July 27th 2007 16:34
Well, we have to review the news this week. American astronauts are now reported to have piloted certain high velocity vehicles while essentially drunk. An actress barely left rehab before she was caught in near proximity of cocaine,claiming it was someone else's. A very high profile rider in the Tour de France decided,apparently, to inject someone else's blood into his system in order to increase performance, even though the professional cyclist has to be the most tested athlete in the world. In the US the great home run record in baseball is about to belong to someone who is repeatedly linked to stories of steroid abuse. Chis Benoit was reported to have had testosterone in his system up to 10 times the norm and has already been joined in death by another pro wrestler. And...some expert has speculated that three quarters of the American people will be obese by the year 2020. Is there a pattern here?

This is a blog about fitness,so let me explain how not to be fit: Keep exposing yourself to substances that addict or provide some short turn plus that everyone knows will eventually turn into a much larger minus.

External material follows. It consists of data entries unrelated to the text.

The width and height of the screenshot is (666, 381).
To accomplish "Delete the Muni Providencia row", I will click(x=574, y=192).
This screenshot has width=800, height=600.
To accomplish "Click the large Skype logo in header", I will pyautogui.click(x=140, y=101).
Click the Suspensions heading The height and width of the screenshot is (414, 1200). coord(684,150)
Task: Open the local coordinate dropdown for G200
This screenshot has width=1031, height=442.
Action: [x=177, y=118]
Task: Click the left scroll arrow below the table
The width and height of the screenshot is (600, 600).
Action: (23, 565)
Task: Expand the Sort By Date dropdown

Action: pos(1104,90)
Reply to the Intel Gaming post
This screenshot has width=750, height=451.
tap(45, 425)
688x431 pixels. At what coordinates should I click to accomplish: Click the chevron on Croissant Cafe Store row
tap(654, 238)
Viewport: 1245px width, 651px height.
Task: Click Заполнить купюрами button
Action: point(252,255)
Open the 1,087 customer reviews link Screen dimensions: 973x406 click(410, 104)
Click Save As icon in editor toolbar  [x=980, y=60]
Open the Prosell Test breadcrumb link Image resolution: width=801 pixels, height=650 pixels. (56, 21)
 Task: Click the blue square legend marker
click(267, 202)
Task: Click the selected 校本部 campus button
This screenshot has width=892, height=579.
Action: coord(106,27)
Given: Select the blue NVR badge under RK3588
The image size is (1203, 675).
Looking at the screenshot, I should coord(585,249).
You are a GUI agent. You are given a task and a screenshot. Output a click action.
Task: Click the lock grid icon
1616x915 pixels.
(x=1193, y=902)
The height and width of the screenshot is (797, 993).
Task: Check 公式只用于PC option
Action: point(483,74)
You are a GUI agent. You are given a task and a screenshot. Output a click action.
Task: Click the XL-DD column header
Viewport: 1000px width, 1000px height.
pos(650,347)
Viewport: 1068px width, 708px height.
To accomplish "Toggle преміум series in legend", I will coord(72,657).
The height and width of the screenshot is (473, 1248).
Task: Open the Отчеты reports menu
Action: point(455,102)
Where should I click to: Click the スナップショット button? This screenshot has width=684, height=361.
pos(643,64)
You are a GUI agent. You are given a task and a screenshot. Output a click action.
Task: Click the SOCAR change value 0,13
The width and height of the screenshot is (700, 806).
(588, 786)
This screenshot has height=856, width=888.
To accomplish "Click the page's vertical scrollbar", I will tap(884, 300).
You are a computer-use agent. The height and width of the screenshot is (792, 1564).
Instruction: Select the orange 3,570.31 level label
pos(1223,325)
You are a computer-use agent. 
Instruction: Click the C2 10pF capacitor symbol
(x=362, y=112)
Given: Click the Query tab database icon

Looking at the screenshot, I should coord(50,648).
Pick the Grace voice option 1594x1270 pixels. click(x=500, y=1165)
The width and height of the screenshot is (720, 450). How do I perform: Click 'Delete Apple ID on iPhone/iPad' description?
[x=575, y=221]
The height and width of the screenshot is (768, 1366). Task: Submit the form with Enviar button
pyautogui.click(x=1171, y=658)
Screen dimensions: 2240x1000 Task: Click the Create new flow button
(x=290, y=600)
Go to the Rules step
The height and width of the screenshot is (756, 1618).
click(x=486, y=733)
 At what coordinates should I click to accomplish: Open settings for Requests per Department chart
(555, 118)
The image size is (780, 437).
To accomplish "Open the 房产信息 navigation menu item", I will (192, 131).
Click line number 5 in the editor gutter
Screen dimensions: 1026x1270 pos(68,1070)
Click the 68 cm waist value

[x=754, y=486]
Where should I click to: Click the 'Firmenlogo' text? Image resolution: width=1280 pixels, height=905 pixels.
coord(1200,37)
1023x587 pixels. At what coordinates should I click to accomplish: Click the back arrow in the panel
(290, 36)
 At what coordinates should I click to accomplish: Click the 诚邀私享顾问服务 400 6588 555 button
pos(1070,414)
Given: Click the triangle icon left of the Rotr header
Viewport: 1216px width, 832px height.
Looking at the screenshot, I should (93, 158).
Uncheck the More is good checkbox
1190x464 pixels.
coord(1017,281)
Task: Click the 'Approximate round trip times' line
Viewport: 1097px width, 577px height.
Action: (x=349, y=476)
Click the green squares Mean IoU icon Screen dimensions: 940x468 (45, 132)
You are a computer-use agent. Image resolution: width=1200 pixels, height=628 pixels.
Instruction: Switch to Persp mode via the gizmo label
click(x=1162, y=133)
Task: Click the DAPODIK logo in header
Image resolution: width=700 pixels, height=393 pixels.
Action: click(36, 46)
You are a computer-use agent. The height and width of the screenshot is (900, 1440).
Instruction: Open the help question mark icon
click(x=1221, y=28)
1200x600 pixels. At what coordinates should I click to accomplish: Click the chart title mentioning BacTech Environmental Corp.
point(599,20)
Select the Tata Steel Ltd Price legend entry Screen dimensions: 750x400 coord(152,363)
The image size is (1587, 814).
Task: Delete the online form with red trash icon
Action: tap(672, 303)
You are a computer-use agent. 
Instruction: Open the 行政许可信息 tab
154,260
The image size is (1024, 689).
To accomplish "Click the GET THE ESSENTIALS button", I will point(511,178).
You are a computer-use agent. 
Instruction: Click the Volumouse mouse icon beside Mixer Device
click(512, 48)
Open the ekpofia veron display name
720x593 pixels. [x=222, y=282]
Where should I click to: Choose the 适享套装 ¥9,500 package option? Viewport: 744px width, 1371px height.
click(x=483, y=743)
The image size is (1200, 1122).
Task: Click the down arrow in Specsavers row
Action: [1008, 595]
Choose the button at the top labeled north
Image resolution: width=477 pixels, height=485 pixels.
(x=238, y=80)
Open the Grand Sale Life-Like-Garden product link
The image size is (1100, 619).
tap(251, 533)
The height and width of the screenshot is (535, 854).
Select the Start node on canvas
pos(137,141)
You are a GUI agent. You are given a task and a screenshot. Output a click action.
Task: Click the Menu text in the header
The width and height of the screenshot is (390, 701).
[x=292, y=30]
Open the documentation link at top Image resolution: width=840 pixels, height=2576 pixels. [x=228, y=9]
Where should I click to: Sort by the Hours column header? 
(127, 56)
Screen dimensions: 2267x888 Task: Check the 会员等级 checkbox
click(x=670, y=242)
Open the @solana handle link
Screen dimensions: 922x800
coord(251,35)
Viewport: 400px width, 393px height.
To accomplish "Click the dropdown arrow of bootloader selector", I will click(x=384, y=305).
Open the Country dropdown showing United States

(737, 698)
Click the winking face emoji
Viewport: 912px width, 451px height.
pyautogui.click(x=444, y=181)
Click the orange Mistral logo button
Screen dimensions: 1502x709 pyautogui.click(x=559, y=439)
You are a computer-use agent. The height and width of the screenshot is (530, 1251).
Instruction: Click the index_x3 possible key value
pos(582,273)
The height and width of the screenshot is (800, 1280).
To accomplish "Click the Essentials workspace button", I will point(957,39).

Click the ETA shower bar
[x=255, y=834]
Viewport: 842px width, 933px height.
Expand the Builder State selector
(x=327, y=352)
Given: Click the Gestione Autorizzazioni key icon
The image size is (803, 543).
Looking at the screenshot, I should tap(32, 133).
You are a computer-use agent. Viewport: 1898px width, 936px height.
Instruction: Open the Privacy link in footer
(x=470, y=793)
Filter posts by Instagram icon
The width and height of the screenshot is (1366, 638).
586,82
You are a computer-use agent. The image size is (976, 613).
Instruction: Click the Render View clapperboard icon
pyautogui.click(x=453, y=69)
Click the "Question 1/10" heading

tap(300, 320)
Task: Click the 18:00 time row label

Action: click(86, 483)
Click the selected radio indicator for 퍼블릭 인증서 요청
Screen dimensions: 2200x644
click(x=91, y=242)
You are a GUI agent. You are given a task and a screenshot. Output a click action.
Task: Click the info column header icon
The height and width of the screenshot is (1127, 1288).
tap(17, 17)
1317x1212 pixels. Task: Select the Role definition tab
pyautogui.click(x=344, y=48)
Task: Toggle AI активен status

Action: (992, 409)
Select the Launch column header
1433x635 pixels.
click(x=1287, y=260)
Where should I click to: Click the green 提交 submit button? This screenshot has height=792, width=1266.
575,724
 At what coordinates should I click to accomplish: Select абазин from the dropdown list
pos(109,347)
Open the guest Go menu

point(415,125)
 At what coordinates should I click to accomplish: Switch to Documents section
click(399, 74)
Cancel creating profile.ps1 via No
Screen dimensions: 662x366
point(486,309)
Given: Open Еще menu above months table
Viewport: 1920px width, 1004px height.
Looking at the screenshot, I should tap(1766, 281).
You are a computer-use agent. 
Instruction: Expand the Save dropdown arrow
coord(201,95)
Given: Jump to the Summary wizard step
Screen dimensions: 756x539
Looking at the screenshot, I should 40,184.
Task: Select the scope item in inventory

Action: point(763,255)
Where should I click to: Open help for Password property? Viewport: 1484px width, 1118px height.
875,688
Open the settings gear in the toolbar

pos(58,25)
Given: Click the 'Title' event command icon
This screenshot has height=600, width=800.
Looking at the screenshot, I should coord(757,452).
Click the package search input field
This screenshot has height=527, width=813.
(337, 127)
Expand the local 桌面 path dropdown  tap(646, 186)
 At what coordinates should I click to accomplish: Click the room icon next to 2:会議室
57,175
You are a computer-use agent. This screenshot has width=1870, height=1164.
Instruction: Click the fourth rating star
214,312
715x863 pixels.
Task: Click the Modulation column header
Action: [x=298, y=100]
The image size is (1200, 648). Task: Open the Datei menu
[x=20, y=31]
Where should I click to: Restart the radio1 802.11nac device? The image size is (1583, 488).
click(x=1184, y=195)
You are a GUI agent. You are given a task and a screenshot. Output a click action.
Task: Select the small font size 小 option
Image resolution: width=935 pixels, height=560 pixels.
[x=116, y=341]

If you cannot think long term you are doomed individual. How many issues in life revolve around the suspension of the present for the future? In Frank McCourt's stunning memoir Angela's Ashes the father repeatedly blows the family's meager dole money on a drunken night at the pub and his family is left to literally starve. I recently saw an interview with a professional wrestler who had made literally millions and had used it all for steroids etc. Now he is virtually homeless. Statistics indicate that the average American has what is essentially no money with which to retire after a lifetime of often lucrative pay. A series of interviews with students at an expensive college demonstrated that few undertook to do any of the reading assigned by their professors, yet had time for partying etc. How long I could keep adding to this list I do not know.

Here is the no myth angle on this. If you cannot control your todays, your tomorrows are not something to anticipate. If you control today you will have advantages tomorrow that cannot be obtained any other way. This is especially true in fitness. If you asked me what I want to do today I probably don't want to sweat it out in the gym. If I consistently do just that, my tomorrows will be just that much better. This axiom is even more apropos for dieting. The problem with dieting is even more about today over tomorrow. If you want to lose weight,controlling today is really all that you ever want to think about.

All the tales of immorality and short sightedness above are an indicator that the pursuit of fitness or any other goal that involves delayed gratification is not going to be mainstream. You will be doing your thing pretty much alone. Your servant, as always.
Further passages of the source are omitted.